Возможно, следующим был Павел Васильев. Или Иван Катаев.

Или Клычков. Или Клюев… Если бы назвали какую-нибудь из этих фамилий, мы бы поняли по крайней мере, что речь идет о людях. Но что такое — бабель, киршон, веселый? Технические термины, лесные плоды, поселки городского типа? Бабель, например, — ягода. Киршон — гайка. Веселый — деревня или хутор.

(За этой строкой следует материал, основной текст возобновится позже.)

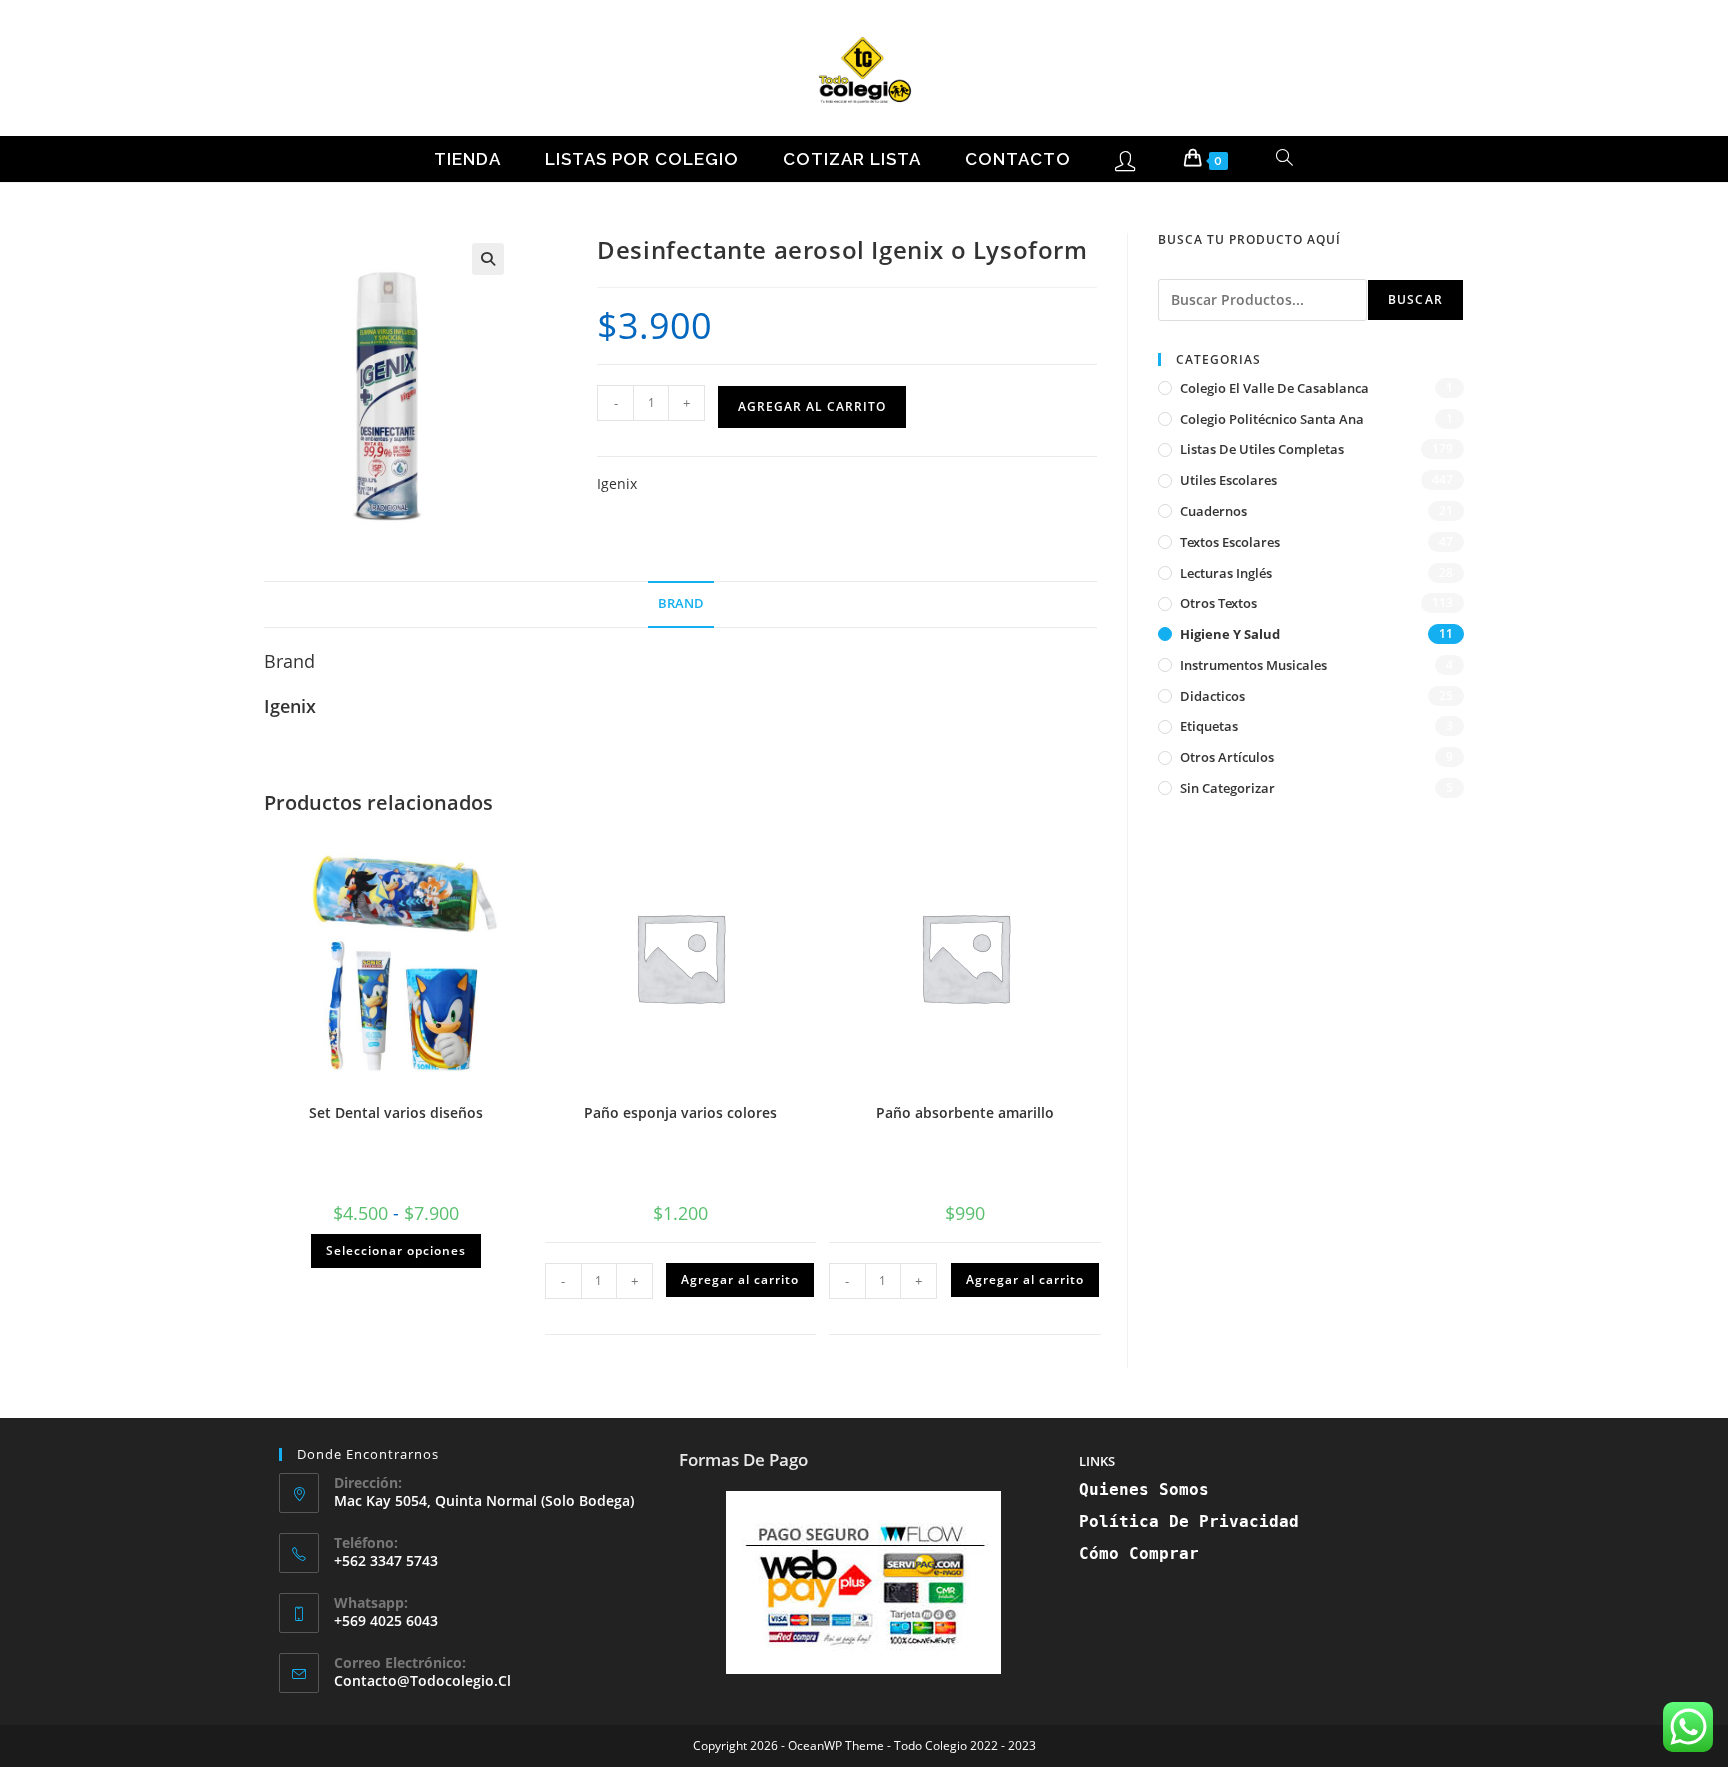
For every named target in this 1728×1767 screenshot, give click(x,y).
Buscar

Эдуард Шульман. «Интермедия с классиком»

Эта встреча с Бабелем, приключившаяся со старшеклассниками 49-го или 51-го года, я думаю, вернее отражает реальность посмертной судьбы утаенного классика, чем та, что в какой-то счастливой лотерее выпала мне и троим моим друзьям — старшеклассникам 42-го.

Вернемся, однако, в 1957-й — год возвращения Бабеля в лоно родной литературы.

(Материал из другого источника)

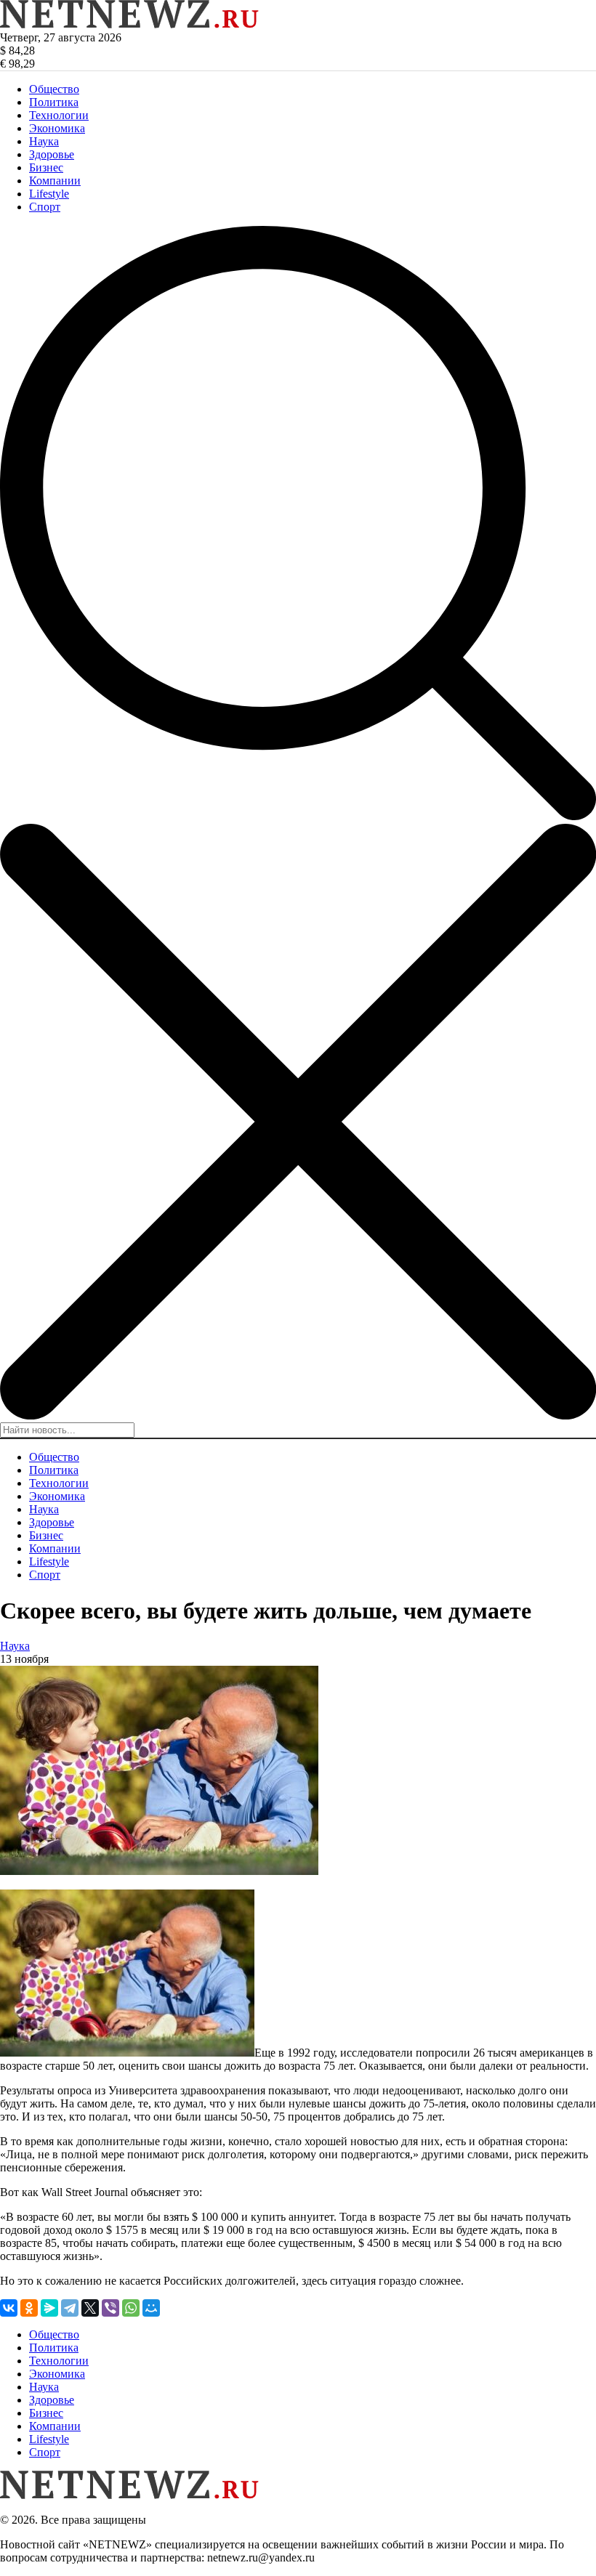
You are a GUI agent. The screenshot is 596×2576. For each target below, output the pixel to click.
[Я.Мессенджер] (49, 2308)
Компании (55, 180)
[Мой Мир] (151, 2308)
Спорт (44, 207)
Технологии (59, 115)
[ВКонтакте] (8, 2308)
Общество (54, 89)
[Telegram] (69, 2308)
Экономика (57, 128)
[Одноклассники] (29, 2308)
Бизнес (46, 167)
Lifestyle (49, 193)
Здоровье (51, 154)
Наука (44, 141)
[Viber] (110, 2308)
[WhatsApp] (131, 2308)
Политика (53, 102)
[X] (90, 2308)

Только что отгремел XX съезд с потрясшим мир «закрытым», но тут же сделавшимся открытым докладом Хрущева. Лифт с гробом Сталина, до этого медленно опускавшийся с этажа на этаж, в одночасье рухнул вниз, словно вдруг перерезали, перерубили удерживавшие его стальные тросы. И с неожиданной силой вспыхнул интерес к революции, к Гражданской войне, — к тем «досталинским» временам, когда алое знамя Великого Октября еще не было запятнано кровавыми сталинскими преступлениями.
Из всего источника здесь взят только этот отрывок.